··· Data listing

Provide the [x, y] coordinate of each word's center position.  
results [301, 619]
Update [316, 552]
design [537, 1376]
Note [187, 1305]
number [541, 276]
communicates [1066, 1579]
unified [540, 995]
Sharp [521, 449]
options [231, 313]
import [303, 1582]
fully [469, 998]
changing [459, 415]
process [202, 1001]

······

Work instructions:
Please rewrite the data above with "center position" replaced by "midpoint", keeping everything else the same.

In response:
Provide the [x, y] coordinate of each word's midpoint.  
results [301, 619]
Update [316, 552]
design [537, 1376]
Note [187, 1305]
number [541, 276]
communicates [1066, 1579]
unified [540, 995]
Sharp [521, 449]
options [231, 313]
import [303, 1582]
fully [469, 998]
changing [459, 415]
process [202, 1001]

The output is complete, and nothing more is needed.